### THE PROBLEM
Only an exact copy of the records below will serve as the answer.

##### RECORD SET #####

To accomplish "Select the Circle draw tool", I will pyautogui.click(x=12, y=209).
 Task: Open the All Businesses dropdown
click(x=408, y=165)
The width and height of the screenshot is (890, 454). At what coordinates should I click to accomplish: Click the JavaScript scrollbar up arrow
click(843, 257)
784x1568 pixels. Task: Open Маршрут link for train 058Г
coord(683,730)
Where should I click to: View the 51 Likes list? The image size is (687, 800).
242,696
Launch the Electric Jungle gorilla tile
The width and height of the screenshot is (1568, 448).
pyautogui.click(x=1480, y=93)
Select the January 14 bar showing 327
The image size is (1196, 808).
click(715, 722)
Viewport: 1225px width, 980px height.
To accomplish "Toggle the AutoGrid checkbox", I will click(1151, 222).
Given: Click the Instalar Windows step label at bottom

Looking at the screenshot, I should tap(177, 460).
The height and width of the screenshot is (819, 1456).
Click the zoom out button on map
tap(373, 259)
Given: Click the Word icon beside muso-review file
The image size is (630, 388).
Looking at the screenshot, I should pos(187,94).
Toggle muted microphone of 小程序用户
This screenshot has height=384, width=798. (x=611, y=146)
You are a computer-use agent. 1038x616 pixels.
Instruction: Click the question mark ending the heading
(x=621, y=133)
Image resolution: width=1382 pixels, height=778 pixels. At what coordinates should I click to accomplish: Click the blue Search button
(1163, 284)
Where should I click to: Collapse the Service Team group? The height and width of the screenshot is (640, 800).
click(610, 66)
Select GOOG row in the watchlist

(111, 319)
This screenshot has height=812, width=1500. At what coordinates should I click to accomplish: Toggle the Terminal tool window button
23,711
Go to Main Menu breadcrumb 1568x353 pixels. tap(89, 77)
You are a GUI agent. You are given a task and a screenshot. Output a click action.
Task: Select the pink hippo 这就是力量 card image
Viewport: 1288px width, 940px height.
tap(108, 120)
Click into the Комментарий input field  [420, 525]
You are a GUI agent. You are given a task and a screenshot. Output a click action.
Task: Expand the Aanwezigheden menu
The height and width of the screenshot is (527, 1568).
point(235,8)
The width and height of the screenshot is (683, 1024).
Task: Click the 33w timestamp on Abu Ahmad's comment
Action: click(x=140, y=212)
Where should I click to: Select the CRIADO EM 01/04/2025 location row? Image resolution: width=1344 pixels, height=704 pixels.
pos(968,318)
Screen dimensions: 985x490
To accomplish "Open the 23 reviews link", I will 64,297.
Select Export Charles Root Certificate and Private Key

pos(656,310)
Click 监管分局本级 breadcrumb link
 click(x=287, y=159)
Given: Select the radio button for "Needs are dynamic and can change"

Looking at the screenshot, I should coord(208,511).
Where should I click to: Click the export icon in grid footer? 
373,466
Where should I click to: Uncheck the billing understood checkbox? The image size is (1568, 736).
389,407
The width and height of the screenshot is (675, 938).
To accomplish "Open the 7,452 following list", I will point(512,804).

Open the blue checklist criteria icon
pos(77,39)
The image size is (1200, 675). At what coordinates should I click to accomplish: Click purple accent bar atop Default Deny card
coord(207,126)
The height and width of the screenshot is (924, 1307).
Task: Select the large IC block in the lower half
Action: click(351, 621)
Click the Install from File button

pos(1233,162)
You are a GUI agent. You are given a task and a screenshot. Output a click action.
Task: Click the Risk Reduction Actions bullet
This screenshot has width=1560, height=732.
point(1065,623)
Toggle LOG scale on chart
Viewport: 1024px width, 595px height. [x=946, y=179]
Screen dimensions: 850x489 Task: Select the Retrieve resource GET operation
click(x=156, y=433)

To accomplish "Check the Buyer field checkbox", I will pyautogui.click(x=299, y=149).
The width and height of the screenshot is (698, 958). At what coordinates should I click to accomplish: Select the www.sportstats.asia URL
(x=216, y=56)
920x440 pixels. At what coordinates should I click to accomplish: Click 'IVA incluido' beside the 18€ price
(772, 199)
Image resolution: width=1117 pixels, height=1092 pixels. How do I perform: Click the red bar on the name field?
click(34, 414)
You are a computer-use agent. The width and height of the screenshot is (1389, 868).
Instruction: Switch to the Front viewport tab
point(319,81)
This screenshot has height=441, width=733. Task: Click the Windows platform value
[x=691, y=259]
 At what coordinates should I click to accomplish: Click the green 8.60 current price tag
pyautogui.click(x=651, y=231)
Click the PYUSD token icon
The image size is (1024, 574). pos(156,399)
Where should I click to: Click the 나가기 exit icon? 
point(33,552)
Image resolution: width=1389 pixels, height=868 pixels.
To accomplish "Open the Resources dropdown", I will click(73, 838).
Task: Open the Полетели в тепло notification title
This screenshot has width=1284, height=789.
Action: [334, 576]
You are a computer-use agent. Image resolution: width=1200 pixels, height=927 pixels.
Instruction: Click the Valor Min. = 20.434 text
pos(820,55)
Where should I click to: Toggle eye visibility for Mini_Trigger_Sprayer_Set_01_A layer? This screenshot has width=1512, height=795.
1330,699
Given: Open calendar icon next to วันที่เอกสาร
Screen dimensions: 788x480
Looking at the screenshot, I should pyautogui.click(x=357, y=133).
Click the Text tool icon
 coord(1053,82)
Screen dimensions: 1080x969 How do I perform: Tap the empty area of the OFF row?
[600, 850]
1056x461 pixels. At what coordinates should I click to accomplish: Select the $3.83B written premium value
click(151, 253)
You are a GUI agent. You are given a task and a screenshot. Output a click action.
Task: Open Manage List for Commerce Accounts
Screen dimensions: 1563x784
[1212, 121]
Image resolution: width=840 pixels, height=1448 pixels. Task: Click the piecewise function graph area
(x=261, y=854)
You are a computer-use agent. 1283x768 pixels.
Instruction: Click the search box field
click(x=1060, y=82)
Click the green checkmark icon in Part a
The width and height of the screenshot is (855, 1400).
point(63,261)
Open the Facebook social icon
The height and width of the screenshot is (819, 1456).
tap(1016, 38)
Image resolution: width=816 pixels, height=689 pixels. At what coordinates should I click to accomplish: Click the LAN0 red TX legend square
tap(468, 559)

#####

### PROBLEM SOLUTION
To accomplish "Select the Circle draw tool", I will pyautogui.click(x=12, y=209).
 Task: Open the All Businesses dropdown
click(x=408, y=165)
The width and height of the screenshot is (890, 454). At what coordinates should I click to accomplish: Click the JavaScript scrollbar up arrow
click(843, 257)
784x1568 pixels. Task: Open Маршрут link for train 058Г
coord(683,730)
Where should I click to: View the 51 Likes list? The image size is (687, 800).
242,696
Launch the Electric Jungle gorilla tile
The width and height of the screenshot is (1568, 448).
pyautogui.click(x=1480, y=93)
Select the January 14 bar showing 327
The image size is (1196, 808).
click(715, 722)
Viewport: 1225px width, 980px height.
To accomplish "Toggle the AutoGrid checkbox", I will click(1151, 222).
Given: Click the Instalar Windows step label at bottom

Looking at the screenshot, I should tap(177, 460).
The height and width of the screenshot is (819, 1456).
Click the zoom out button on map
tap(373, 259)
Given: Click the Word icon beside muso-review file
The image size is (630, 388).
Looking at the screenshot, I should pos(187,94).
Toggle muted microphone of 小程序用户
This screenshot has height=384, width=798. (x=611, y=146)
You are a computer-use agent. 1038x616 pixels.
Instruction: Click the question mark ending the heading
(x=621, y=133)
Image resolution: width=1382 pixels, height=778 pixels. At what coordinates should I click to accomplish: Click the blue Search button
(1163, 284)
Where should I click to: Collapse the Service Team group? The height and width of the screenshot is (640, 800).
click(610, 66)
Select GOOG row in the watchlist

(111, 319)
This screenshot has height=812, width=1500. At what coordinates should I click to accomplish: Toggle the Terminal tool window button
23,711
Go to Main Menu breadcrumb 1568x353 pixels. tap(89, 77)
You are a GUI agent. You are given a task and a screenshot. Output a click action.
Task: Select the pink hippo 这就是力量 card image
Viewport: 1288px width, 940px height.
tap(108, 120)
Click into the Комментарий input field  [420, 525]
You are a GUI agent. You are given a task and a screenshot. Output a click action.
Task: Expand the Aanwezigheden menu
The height and width of the screenshot is (527, 1568).
point(235,8)
The width and height of the screenshot is (683, 1024).
Task: Click the 33w timestamp on Abu Ahmad's comment
Action: click(x=140, y=212)
Where should I click to: Select the CRIADO EM 01/04/2025 location row? Image resolution: width=1344 pixels, height=704 pixels.
pos(968,318)
Screen dimensions: 985x490
To accomplish "Open the 23 reviews link", I will 64,297.
Select Export Charles Root Certificate and Private Key

pos(656,310)
Click 监管分局本级 breadcrumb link
 click(x=287, y=159)
Given: Select the radio button for "Needs are dynamic and can change"

Looking at the screenshot, I should coord(208,511).
Where should I click to: Click the export icon in grid footer? 
373,466
Where should I click to: Uncheck the billing understood checkbox? The image size is (1568, 736).
389,407
The width and height of the screenshot is (675, 938).
To accomplish "Open the 7,452 following list", I will point(512,804).

Open the blue checklist criteria icon
pos(77,39)
The image size is (1200, 675). At what coordinates should I click to accomplish: Click purple accent bar atop Default Deny card
coord(207,126)
The height and width of the screenshot is (924, 1307).
Task: Select the large IC block in the lower half
Action: click(351, 621)
Click the Install from File button

pos(1233,162)
You are a GUI agent. You are given a task and a screenshot. Output a click action.
Task: Click the Risk Reduction Actions bullet
This screenshot has width=1560, height=732.
point(1065,623)
Toggle LOG scale on chart
Viewport: 1024px width, 595px height. [x=946, y=179]
Screen dimensions: 850x489 Task: Select the Retrieve resource GET operation
click(x=156, y=433)

To accomplish "Check the Buyer field checkbox", I will pyautogui.click(x=299, y=149).
The width and height of the screenshot is (698, 958). At what coordinates should I click to accomplish: Select the www.sportstats.asia URL
(x=216, y=56)
920x440 pixels. At what coordinates should I click to accomplish: Click 'IVA incluido' beside the 18€ price
(772, 199)
Image resolution: width=1117 pixels, height=1092 pixels. How do I perform: Click the red bar on the name field?
click(34, 414)
You are a computer-use agent. The width and height of the screenshot is (1389, 868).
Instruction: Switch to the Front viewport tab
point(319,81)
This screenshot has height=441, width=733. Task: Click the Windows platform value
[x=691, y=259]
 At what coordinates should I click to accomplish: Click the green 8.60 current price tag
pyautogui.click(x=651, y=231)
Click the PYUSD token icon
The image size is (1024, 574). pos(156,399)
Where should I click to: Click the 나가기 exit icon? 
point(33,552)
Image resolution: width=1389 pixels, height=868 pixels.
To accomplish "Open the Resources dropdown", I will click(73, 838).
Task: Open the Полетели в тепло notification title
This screenshot has width=1284, height=789.
Action: [334, 576]
You are a computer-use agent. Image resolution: width=1200 pixels, height=927 pixels.
Instruction: Click the Valor Min. = 20.434 text
pos(820,55)
Where should I click to: Toggle eye visibility for Mini_Trigger_Sprayer_Set_01_A layer? This screenshot has width=1512, height=795.
1330,699
Given: Open calendar icon next to วันที่เอกสาร
Screen dimensions: 788x480
Looking at the screenshot, I should pyautogui.click(x=357, y=133).
Click the Text tool icon
 coord(1053,82)
Screen dimensions: 1080x969 How do I perform: Tap the empty area of the OFF row?
[600, 850]
1056x461 pixels. At what coordinates should I click to accomplish: Select the $3.83B written premium value
click(151, 253)
You are a GUI agent. You are given a task and a screenshot. Output a click action.
Task: Open Manage List for Commerce Accounts
Screen dimensions: 1563x784
[1212, 121]
Image resolution: width=840 pixels, height=1448 pixels. Task: Click the piecewise function graph area
(x=261, y=854)
You are a computer-use agent. 1283x768 pixels.
Instruction: Click the search box field
click(x=1060, y=82)
Click the green checkmark icon in Part a
The width and height of the screenshot is (855, 1400).
point(63,261)
Open the Facebook social icon
The height and width of the screenshot is (819, 1456).
tap(1016, 38)
Image resolution: width=816 pixels, height=689 pixels. At what coordinates should I click to accomplish: Click the LAN0 red TX legend square
tap(468, 559)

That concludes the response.